Copy the following article about the New Horizons spacecraft and Pluto word for word, in full.

§ TEXT EXCERPT:
--*--

Pluto and Charon
Pluto, its huge moon Charon and the Polaris star are seen here. When New Horizon approaches within thousand kilometres of Pluto on 14 July, it is expected to reveal detailed images of the mysterious dwarf planet. Getty

New Horizons will not miss its much-anticipated date with Pluto, confirmed Nasa scientists, who have diagnosed and rectified the problems that caused the recent glitch.

Science observations of Pluto, its moons and the solar winds are expected to resume at 4.34 pm GMT on 7 July.

The spacecraft had switched temporarily to the back-up computer and an hour of science data was lost in the brief cut-off period. The safe mood sees suspension of unnecessary activities as the back-up is used for crucial operations alone.

New Horizons' principal investigator Alan Stern of the Southwest Research Institute in Boulder, Colorado said that about 30 lost observations amounted to no major loss. "In terms of science, it won't change an A-plus even into an A."

Engineers were sending up the command sequence for the close observation planned for the 14 July fly-by.

The main computer tripped up when multi-tasking in copying the new information to its flash memory and compressing some existing data.

The mission team does not expect a repeat of the same.

On Monday (6 July), New Horizons was just under 9 million km from Pluto, but 4.7 billion km from Earth. Travelling at 14 km per second it will be 12,500 km from Pluto on 14 July.

From there it will proceed to the Kuiper belt beyond Neptune, the region containing icy bodies.

The £450m ($700m) New Horizons mission launched in January 2006 is now nearly 4.8 billion km from Earth.

--*--

§ DATASET EXCERPTS:
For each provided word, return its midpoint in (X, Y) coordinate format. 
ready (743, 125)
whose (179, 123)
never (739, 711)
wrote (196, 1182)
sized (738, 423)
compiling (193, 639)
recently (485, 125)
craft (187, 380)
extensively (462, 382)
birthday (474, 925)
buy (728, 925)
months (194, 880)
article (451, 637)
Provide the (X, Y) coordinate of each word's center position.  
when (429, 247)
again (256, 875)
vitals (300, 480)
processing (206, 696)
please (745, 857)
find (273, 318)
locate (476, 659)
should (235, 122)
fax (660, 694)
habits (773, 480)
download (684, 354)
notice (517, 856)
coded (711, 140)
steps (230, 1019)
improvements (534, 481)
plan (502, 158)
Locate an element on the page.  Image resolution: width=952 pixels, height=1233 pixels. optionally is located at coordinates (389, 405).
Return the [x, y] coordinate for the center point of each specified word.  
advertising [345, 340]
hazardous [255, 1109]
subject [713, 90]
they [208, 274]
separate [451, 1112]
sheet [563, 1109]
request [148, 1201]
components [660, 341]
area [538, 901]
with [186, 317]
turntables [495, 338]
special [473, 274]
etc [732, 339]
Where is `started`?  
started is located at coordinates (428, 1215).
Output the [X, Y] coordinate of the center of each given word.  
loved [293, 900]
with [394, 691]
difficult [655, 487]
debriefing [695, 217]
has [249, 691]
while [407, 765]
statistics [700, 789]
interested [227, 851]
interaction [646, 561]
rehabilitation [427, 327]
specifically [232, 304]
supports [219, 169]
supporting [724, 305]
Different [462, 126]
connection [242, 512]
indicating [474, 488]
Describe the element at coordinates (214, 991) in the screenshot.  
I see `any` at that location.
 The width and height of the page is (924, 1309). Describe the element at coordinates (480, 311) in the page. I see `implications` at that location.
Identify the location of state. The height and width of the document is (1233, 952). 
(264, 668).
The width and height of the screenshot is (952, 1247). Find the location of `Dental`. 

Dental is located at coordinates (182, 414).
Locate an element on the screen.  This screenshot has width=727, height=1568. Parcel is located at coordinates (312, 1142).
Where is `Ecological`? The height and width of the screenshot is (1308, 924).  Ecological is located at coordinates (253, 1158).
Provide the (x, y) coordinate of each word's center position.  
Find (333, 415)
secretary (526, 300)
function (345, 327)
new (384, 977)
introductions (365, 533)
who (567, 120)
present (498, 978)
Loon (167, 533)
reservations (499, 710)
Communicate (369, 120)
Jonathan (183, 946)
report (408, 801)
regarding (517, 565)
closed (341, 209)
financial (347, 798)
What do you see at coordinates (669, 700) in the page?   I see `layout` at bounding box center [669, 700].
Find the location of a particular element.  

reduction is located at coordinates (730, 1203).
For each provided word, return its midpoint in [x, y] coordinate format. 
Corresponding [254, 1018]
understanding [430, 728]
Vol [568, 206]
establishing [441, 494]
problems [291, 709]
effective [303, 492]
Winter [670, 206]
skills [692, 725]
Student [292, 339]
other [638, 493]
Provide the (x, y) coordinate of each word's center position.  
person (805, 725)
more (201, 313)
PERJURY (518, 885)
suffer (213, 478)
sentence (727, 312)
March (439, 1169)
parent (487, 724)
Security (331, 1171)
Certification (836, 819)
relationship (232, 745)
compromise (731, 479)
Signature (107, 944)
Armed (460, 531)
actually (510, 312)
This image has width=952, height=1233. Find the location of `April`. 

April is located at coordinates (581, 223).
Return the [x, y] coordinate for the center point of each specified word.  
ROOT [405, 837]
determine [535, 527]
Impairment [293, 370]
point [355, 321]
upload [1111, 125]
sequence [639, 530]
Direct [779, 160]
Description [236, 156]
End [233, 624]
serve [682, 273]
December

--*--

§ RESULT FOR THIS EXERCISE:
Pluto and Charon
Pluto, its huge moon Charon and the Polaris star are seen here. When New Horizon approaches within thousand kilometres of Pluto on 14 July, it is expected to reveal detailed images of the mysterious dwarf planet. Getty

New Horizons will not miss its much-anticipated date with Pluto, confirmed Nasa scientists, who have diagnosed and rectified the problems that caused the recent glitch.

Science observations of Pluto, its moons and the solar winds are expected to resume at 4.34 pm GMT on 7 July.

The spacecraft had switched temporarily to the back-up computer and an hour of science data was lost in the brief cut-off period. The safe mood sees suspension of unnecessary activities as the back-up is used for crucial operations alone.

New Horizons' principal investigator Alan Stern of the Southwest Research Institute in Boulder, Colorado said that about 30 lost observations amounted to no major loss. "In terms of science, it won't change an A-plus even into an A."

Engineers were sending up the command sequence for the close observation planned for the 14 July fly-by.

The main computer tripped up when multi-tasking in copying the new information to its flash memory and compressing some existing data.

The mission team does not expect a repeat of the same.

On Monday (6 July), New Horizons was just under 9 million km from Pluto, but 4.7 billion km from Earth. Travelling at 14 km per second it will be 12,500 km from Pluto on 14 July.

From there it will proceed to the Kuiper belt beyond Neptune, the region containing icy bodies.

The £450m ($700m) New Horizons mission launched in January 2006 is now nearly 4.8 billion km from Earth.